- Native name: Reinder Jilderts
- Born: January 5, 1838 Stavoren, Netherlands
- Died: March 15, 1911 (aged 73) Kansas
- Buried: Miltonvale Cemetery, Miltonvale, Kansas
- Allegiance: United States of America
- Branch: United States Army
- Service years: 1861 - 1864
- Rank: Sergeant
- Unit: 4th Regiment Rhode Island Volunteer Infantry
- Awards: Medal of Honor

= James H. Burbank =

Sergeant James H. Burbank (January 5, 1838 - February 15, 1911) was a Dutch soldier who fought in the American Civil War.

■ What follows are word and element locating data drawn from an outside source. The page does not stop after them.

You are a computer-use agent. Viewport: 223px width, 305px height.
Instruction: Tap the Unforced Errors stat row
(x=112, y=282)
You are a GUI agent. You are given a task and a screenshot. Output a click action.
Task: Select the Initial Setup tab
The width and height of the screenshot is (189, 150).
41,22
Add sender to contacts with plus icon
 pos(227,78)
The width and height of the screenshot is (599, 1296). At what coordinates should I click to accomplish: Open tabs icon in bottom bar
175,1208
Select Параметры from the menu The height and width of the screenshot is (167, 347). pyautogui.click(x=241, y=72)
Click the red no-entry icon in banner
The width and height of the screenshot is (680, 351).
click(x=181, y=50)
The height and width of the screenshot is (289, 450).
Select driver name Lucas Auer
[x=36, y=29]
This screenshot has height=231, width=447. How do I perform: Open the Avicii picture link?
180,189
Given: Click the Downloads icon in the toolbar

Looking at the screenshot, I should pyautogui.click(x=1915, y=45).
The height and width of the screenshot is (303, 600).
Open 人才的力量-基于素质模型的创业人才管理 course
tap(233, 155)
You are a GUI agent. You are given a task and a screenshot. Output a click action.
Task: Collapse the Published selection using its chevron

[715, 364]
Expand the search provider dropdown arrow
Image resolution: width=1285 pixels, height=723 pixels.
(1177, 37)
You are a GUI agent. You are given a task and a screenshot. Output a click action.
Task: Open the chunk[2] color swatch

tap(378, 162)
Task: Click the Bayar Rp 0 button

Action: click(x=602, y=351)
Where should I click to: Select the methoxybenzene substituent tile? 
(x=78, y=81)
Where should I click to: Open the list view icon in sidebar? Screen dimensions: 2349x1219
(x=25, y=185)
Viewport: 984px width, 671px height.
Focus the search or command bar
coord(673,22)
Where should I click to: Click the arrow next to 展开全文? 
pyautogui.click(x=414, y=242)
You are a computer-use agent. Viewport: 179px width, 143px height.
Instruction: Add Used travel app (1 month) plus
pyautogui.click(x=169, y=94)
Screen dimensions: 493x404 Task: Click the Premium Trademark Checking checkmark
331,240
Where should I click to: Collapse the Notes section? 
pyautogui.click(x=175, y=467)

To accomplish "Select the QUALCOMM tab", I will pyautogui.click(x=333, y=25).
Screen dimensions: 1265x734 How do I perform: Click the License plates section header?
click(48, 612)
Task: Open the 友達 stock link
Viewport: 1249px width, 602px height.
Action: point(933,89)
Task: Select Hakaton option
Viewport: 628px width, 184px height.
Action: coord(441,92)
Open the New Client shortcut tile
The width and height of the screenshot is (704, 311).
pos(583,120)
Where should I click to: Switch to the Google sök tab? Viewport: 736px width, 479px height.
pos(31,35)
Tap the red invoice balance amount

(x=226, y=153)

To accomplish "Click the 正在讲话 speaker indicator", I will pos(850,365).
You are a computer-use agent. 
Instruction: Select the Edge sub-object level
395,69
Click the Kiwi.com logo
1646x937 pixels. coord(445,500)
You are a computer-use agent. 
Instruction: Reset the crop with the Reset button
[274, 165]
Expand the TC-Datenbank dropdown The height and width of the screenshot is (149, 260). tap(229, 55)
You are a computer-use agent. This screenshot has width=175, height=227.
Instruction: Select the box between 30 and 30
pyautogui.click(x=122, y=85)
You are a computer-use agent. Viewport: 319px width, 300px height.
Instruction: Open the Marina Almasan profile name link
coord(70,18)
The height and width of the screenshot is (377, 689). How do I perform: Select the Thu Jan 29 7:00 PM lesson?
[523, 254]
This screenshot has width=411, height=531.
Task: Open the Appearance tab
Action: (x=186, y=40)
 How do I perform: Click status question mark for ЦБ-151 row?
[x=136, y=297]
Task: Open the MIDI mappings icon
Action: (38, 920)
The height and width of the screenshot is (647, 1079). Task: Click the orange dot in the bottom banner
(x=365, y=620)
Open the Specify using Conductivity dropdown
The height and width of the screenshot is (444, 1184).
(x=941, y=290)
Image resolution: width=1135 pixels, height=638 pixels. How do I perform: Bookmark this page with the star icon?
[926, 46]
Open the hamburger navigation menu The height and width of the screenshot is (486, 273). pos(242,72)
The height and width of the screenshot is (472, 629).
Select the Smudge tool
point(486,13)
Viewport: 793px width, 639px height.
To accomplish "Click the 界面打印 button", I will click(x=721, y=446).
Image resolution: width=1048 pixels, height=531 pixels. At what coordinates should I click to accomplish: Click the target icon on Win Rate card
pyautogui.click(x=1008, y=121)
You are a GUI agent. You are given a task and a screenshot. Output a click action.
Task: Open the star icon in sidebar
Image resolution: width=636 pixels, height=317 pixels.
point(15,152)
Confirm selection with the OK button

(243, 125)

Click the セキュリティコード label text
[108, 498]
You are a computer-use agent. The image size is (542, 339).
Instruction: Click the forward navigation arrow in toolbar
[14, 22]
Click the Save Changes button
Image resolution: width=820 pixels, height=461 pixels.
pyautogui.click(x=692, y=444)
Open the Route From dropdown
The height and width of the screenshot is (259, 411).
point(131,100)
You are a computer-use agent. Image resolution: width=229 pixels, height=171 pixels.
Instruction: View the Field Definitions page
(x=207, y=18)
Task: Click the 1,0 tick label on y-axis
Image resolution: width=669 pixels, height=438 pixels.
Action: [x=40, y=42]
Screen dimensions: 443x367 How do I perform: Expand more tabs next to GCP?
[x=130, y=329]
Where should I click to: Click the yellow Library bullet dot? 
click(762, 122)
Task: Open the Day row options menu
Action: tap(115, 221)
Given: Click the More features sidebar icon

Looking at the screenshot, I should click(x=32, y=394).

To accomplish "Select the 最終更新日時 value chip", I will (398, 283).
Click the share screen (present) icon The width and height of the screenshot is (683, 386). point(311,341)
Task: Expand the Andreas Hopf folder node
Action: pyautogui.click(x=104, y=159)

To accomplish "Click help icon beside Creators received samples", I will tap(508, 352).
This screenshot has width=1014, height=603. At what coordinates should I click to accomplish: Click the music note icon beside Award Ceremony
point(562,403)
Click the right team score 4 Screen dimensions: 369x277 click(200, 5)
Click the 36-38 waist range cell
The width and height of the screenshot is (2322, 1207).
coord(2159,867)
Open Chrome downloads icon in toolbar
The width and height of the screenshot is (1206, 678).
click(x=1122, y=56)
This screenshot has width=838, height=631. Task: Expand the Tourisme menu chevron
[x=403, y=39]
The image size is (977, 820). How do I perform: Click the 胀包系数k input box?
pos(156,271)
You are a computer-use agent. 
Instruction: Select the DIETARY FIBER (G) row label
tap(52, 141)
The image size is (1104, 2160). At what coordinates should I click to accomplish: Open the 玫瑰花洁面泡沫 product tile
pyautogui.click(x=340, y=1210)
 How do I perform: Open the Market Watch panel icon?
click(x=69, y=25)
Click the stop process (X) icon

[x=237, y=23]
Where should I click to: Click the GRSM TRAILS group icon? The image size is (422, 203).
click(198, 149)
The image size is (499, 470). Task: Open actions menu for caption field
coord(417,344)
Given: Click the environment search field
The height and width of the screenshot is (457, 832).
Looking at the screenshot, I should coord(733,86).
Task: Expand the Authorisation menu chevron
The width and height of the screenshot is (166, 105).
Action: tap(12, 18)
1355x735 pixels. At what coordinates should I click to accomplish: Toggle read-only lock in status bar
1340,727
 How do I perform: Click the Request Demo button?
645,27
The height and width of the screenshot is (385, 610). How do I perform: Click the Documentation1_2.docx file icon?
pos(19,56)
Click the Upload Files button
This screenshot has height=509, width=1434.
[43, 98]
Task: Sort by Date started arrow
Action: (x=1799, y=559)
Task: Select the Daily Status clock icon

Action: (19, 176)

Burbank received the United States' highest award for bravery during combat, the Medal of Honor, for his action at Blackwater near Franklin, Virginia, on 3 October 1862. He was honored with the award on 27 July 1896.

==Biography==
Burbank was born as Reinder Jilderts in Stavoren, Netherlands, on 5 January 1838, and emigrated to the United States. He enlisted in the 1st Rhode Island Volunteers on 16 April 1861 at Providence, Rhode Island. He was promoted to second sergeant and later served as a non-commissioned first sergeant. Burbank served an 11-month stint with the Navy on detached service. It was during this service that he performed the act of gallantry that earned him the Medal of Honor. In October 1862, he was aboard the USS Commodore Perry at Blackwater River, near Franklin, Virginia. He served with outstanding bravery despite heavy fire and thirteen shots piercing his coat.

Following the war, Burbank married Mary A. Burns, who had emigrated from Glasgow, Scotland, and they resided in Rhode Island. He subsequently moved to Missouri and then to Kansas. Together, they had seven children.

==Medal of Honor citation==

Gallantry in action while on detached service on board the gunboat Barney.